This article reflects on the lessons learned across CV reviews, technical interviews, and post-interview feedback. My goal is to help interviewers and interviewees make this process more meaningful, kind, and productive.
Principles That Guide the Process
Foster meaningful discussions rooted in real work to get maximum signal and provide transferrable knowledge
Ensure applicants solve all problems during the experience– Judge excellence by how much inspiration arises unprompted
Make sure even unsuccessful applicants walk away having learned something
Set clear expectations and communicate transparently
The Process Overview
Interview Brief
CV Vetting
1-Hour Interview
Post-Interview Feedback
A single, well-designed hour can be enough to judge potential and create a positive experience, provided it’s structured around real-world scenarios and mutual respect.
The effectiveness of the tips would depend on company size, rigidity of existing processes, and interviewers’ personality and leadership skills
Let’s examine each component in more detail to understand how they contribute to a more empathetic and effective interview process.
Photo by Sven Huls on Unsplash
Interview Brief: Set the Tone Early
Link to sanitized version.
The brief provides:
Agenda
Setup requirements (debugger, IDE, LLM access)
Task expectations
Brief Snippet: Technical Problem Solving
Exercise 1: Code Review (10-15 min)
Given sample code, comment on its performance characteristics using python/computer science concepts
What signals this exercise provides
Familiarity with IDE, filesystem and basic I/O
Sense of high performance, scalable code
Ability to read and understand code
Ability to communicate and explain code
No one likes turning up to a meeting without an agenda, so why offer candidates any less context than we expect from teammates?
Process Design
When evaluating which questions to ask, well-designed ones should leave plenty of room for expanding the depth of the discussion. Interviewers can show empathy by providing clear guidance on expectations.
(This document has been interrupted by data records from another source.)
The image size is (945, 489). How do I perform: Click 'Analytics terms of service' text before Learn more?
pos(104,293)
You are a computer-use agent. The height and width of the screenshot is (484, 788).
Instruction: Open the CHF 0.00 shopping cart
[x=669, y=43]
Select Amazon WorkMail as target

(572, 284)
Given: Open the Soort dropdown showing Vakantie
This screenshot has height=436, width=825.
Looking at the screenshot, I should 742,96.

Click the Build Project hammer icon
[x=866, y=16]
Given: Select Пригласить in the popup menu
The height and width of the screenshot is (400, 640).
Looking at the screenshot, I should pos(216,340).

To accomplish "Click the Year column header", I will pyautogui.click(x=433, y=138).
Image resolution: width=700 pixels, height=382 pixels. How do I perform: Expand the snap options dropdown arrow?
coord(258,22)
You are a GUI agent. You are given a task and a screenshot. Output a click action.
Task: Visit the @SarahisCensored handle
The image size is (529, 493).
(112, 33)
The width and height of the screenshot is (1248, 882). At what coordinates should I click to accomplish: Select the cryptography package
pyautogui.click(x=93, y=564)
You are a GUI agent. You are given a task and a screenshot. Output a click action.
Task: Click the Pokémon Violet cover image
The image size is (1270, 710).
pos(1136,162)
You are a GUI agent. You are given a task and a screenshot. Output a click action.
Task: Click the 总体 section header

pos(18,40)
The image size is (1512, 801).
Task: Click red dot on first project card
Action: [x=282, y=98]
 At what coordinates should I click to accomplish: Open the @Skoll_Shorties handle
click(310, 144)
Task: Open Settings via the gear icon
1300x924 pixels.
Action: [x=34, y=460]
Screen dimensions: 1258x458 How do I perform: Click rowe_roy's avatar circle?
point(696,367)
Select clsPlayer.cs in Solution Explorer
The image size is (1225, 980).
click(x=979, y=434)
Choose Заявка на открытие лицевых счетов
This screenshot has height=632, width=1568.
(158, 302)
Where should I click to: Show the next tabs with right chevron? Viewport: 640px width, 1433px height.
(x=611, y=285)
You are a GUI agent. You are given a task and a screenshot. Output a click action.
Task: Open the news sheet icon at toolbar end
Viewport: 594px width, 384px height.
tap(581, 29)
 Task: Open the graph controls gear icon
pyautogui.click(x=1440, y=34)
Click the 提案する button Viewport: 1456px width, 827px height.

For instance, sharing exercise-specific evaluation criteria (which I refer to as “Signals” in the brief) allows candidates to explore beyond the basics.
Code or no code
Whether I include pre-written code or expect the candidate to write depends on the time available. I typically reveal it at the start of each task to save time , especially since LLMs can often generate the code, as long as the candidate demonstrates the right thinking.
CV Vetting: Signal vs Noise
You can’t verify every claim on a CV, but you can look for strong signals
Git Introspection
One trick is to run git log — oneline — graph — author=gitgithan — date=short — pretty=format:”%h %ad %s” to see all the commits authored by a particular contributor.
You can see what type of work it is (feature, refactoring, testing, documentation), and how clear the commit messages are.
Strong signals
Self-directed projects or open-source contributions
Evidence of cross-functional communication and impact
Weak or Misleading signals
Guided tutorial projects are less effective in showing vision or drive
Bombastic adjectives like passionate member, indispensable position.
Photo by Patrick Fore on Unsplash
Interview: Uncovering Mindsets
Reflecting on the Interview Brief
I begin by asking for thoughts on the Interview Brief.
This has a few benefits:
How conscientious are they in following the setup instructions? – Are they prepared with the debugger and LLM ready to go?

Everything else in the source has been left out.